**DATA SECTION**:
|---|
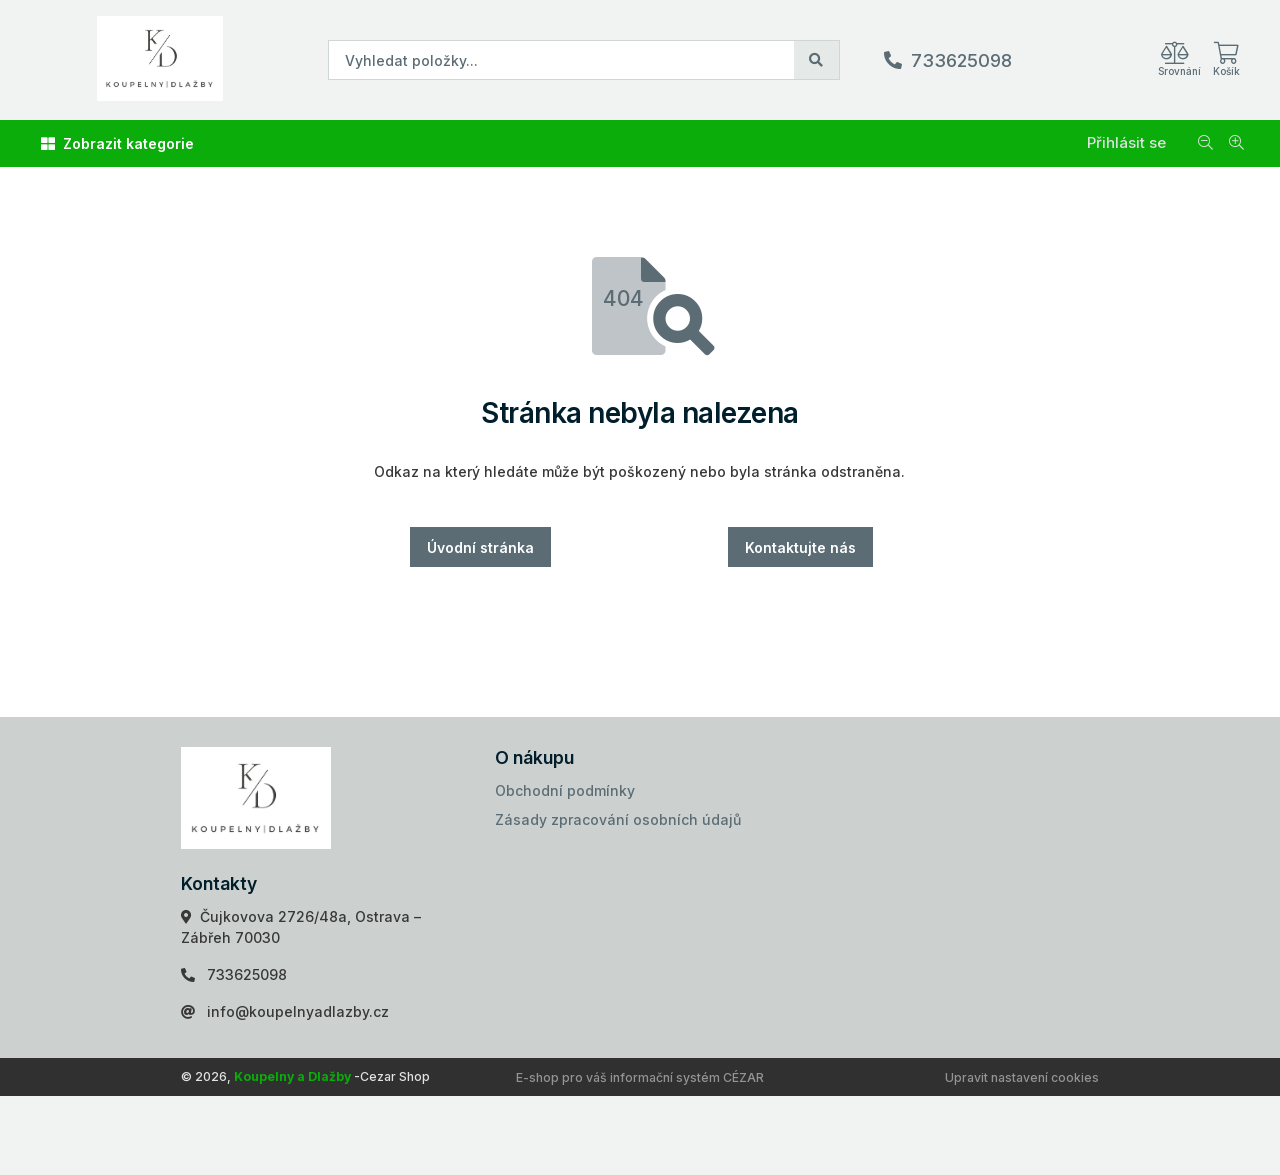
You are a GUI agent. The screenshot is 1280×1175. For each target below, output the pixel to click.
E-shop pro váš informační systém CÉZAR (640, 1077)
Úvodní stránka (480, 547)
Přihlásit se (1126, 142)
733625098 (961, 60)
|---|
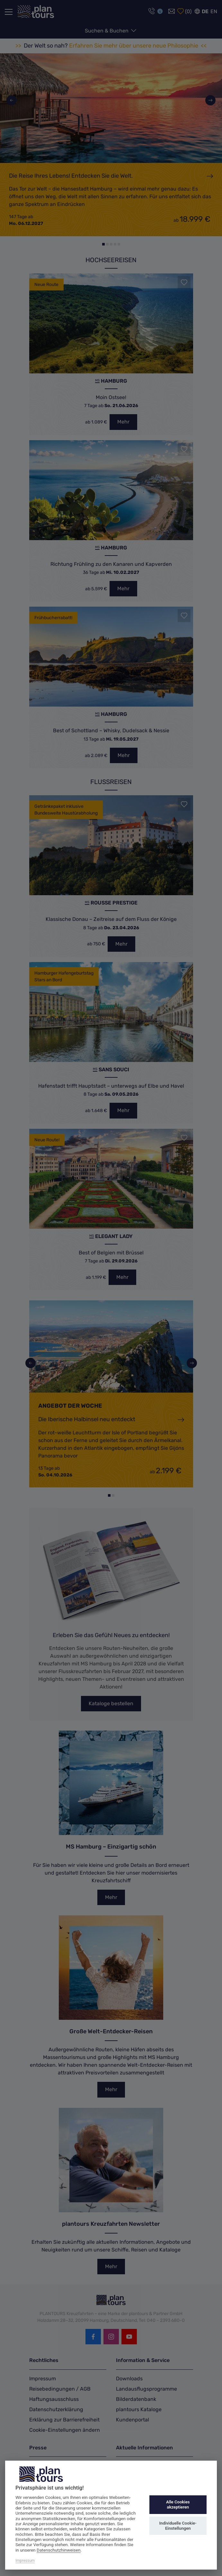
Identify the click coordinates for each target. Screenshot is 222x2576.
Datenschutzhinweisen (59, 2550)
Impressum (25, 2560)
|---|
**WHAT IS ASKED**: Format the part of the listing that opens with the line containing "Identify the click" and closes with the line containing "Impressum (25, 2560)" as a JSON list of strings, one string per line, leaving out blank lines.

**OUTPUT BELOW**:
[
  "Identify the click coordinates for each target. Screenshot is 222x2576.",
  "Datenschutzhinweisen (59, 2550)",
  "Impressum (25, 2560)"
]